DATA FOR THIS EXERCISE:
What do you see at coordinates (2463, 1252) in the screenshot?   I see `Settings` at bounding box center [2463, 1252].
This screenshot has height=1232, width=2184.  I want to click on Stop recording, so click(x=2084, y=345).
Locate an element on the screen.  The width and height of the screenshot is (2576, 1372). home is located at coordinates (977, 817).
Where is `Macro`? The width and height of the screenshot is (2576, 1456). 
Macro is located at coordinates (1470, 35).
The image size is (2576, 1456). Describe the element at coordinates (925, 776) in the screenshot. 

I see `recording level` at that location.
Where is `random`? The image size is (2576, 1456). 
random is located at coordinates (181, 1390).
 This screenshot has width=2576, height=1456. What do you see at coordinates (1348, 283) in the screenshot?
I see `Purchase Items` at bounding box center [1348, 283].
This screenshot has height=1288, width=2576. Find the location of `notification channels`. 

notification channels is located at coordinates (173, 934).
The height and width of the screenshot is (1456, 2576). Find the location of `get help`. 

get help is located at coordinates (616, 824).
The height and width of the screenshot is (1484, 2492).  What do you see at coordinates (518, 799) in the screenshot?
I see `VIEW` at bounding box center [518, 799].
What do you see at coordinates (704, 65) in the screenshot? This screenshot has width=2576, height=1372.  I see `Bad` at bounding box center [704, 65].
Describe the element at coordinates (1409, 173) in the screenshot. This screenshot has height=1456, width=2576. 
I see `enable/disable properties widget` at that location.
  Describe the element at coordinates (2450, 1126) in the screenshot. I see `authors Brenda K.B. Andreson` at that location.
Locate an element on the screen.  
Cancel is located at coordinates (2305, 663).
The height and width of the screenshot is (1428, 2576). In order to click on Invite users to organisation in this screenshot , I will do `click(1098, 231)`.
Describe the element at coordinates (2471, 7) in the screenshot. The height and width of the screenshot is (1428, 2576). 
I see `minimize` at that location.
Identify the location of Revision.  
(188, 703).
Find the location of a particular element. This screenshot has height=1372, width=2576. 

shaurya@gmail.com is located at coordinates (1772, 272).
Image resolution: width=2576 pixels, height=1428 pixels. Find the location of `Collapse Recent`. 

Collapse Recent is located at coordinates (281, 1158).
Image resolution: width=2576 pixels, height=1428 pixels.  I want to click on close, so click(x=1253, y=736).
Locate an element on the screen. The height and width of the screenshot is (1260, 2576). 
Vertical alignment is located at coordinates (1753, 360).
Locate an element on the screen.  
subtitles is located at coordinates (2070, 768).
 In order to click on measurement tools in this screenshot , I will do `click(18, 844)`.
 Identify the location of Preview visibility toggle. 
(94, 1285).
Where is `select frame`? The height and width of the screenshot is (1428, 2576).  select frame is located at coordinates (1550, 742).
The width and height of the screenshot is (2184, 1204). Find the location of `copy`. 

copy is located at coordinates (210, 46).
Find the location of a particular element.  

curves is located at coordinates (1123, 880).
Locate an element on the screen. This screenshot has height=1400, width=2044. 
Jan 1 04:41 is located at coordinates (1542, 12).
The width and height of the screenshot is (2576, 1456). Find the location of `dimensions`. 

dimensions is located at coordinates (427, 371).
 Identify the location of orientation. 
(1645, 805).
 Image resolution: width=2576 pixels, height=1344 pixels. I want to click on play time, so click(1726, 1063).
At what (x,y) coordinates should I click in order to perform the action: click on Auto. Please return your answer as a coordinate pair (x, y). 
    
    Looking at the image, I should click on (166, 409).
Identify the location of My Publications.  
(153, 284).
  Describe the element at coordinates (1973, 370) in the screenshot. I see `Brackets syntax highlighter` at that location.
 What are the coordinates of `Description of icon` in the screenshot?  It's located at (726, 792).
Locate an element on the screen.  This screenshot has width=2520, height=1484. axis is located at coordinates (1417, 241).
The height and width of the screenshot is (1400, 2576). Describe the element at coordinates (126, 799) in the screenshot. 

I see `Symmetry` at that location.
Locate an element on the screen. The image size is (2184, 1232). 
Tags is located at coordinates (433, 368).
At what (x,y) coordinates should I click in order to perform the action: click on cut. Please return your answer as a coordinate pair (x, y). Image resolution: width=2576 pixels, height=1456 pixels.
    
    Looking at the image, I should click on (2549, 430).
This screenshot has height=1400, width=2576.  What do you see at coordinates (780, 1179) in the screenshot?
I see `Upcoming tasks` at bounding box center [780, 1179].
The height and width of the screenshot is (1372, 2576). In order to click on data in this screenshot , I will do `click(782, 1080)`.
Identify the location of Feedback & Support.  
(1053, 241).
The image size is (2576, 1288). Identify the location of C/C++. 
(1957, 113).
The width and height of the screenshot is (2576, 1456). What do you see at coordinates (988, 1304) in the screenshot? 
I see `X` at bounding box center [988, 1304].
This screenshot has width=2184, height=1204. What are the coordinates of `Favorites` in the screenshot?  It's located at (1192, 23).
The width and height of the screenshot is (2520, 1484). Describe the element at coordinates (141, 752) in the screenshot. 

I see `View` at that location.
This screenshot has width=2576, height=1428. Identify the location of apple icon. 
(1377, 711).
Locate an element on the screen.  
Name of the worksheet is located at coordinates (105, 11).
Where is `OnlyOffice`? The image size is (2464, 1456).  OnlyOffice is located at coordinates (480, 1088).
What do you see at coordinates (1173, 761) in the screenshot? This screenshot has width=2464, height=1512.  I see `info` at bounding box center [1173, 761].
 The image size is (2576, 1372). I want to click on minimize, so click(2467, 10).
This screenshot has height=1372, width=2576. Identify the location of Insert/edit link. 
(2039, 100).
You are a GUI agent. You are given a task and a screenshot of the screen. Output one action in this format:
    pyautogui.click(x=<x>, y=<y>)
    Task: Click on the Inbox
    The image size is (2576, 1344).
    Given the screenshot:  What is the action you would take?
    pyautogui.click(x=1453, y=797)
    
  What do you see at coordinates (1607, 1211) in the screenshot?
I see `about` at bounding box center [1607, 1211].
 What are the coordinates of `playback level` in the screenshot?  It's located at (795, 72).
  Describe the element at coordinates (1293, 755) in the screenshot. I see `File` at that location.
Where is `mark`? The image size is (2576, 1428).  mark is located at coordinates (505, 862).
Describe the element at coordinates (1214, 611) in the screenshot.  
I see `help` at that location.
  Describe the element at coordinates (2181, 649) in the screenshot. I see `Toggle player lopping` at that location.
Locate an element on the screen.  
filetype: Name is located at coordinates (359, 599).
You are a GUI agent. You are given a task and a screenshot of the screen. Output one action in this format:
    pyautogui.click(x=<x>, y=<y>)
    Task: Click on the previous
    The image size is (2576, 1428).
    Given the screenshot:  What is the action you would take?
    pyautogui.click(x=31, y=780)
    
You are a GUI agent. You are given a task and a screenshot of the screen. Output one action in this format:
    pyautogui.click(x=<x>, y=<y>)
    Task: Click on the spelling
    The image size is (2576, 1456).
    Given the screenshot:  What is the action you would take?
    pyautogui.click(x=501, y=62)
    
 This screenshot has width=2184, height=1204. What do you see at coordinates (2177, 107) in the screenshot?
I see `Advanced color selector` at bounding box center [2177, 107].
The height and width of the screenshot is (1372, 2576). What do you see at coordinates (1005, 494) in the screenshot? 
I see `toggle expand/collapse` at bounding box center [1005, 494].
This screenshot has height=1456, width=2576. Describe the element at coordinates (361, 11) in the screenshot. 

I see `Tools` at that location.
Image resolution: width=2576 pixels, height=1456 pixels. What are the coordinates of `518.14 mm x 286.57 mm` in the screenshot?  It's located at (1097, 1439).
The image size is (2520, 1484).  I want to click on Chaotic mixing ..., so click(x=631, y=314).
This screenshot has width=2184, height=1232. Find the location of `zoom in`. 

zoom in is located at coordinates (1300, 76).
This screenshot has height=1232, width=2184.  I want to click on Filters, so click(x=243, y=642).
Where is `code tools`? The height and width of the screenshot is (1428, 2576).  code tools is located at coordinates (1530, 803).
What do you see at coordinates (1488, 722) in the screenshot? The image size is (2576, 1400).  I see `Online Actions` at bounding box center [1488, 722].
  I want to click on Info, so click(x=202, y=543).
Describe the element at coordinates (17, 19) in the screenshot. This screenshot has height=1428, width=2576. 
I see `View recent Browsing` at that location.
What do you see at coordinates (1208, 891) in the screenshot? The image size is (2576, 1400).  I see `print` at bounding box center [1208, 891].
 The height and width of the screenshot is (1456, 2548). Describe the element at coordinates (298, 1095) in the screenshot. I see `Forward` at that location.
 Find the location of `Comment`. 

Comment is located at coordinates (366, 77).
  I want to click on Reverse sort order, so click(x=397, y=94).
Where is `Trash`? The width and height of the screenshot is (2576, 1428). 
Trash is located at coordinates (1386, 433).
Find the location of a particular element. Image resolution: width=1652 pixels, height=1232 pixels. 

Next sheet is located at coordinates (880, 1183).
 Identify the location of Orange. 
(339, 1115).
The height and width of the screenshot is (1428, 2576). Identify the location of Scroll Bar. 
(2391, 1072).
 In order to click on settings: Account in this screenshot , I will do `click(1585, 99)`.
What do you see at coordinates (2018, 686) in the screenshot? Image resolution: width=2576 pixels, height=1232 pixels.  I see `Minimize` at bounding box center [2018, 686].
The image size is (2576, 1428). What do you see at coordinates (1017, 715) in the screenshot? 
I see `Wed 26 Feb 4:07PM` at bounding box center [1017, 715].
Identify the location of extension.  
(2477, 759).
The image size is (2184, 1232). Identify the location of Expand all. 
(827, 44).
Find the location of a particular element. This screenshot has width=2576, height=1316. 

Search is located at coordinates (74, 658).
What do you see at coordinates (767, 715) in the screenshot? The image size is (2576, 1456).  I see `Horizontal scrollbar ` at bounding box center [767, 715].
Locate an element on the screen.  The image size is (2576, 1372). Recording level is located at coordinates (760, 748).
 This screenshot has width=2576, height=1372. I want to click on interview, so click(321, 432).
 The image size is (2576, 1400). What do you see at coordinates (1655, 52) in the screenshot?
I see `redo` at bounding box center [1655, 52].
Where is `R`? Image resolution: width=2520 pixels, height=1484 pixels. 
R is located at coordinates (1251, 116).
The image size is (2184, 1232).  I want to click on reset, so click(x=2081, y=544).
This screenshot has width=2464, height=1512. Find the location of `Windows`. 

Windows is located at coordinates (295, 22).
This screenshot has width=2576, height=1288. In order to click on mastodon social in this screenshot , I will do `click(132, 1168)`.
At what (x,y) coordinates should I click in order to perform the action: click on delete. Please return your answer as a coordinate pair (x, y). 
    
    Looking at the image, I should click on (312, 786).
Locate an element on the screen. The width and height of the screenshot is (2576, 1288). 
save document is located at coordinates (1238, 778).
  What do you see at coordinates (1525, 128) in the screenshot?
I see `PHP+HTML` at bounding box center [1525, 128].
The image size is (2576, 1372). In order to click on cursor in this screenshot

SET PROBLEM: Please convert the lines starting at the first one and ending at the one containing "Describe the element at coordinates (2450, 1126)", both included, into a Markdown table with the columns Number and Text, leaving out blank lines.

RESPONSE:
| Number | Text |
|---|---|
| 1 | What do you see at coordinates (2463, 1252) in the screenshot?   I see `Settings` at bounding box center [2463, 1252]. |
| 2 | This screenshot has height=1232, width=2184.  I want to click on Stop recording, so click(x=2084, y=345). |
| 3 | Locate an element on the screen.  The width and height of the screenshot is (2576, 1372). home is located at coordinates (977, 817). |
| 4 | Where is `Macro`? The width and height of the screenshot is (2576, 1456).  |
| 5 | Macro is located at coordinates (1470, 35). |
| 6 | The image size is (2576, 1456). Describe the element at coordinates (925, 776) in the screenshot.  |
| 7 | I see `recording level` at that location. |
| 8 | Where is `random`? The image size is (2576, 1456).  |
| 9 | random is located at coordinates (181, 1390). |
| 10 |  This screenshot has width=2576, height=1456. What do you see at coordinates (1348, 283) in the screenshot? |
| 11 | I see `Purchase Items` at bounding box center [1348, 283]. |
| 12 | This screenshot has height=1288, width=2576. Find the location of `notification channels`.  |
| 13 | notification channels is located at coordinates (173, 934). |
| 14 | The height and width of the screenshot is (1456, 2576). Find the location of `get help`.  |
| 15 | get help is located at coordinates (616, 824). |
| 16 | The height and width of the screenshot is (1484, 2492).  What do you see at coordinates (518, 799) in the screenshot? |
| 17 | I see `VIEW` at bounding box center [518, 799]. |
| 18 | What do you see at coordinates (704, 65) in the screenshot? This screenshot has width=2576, height=1372.  I see `Bad` at bounding box center [704, 65]. |
| 19 | Describe the element at coordinates (1409, 173) in the screenshot. This screenshot has height=1456, width=2576.  |
| 20 | I see `enable/disable properties widget` at that location. |
| 21 |   Describe the element at coordinates (2450, 1126) in the screenshot. I see `authors Brenda K.B. Andreson` at that location. |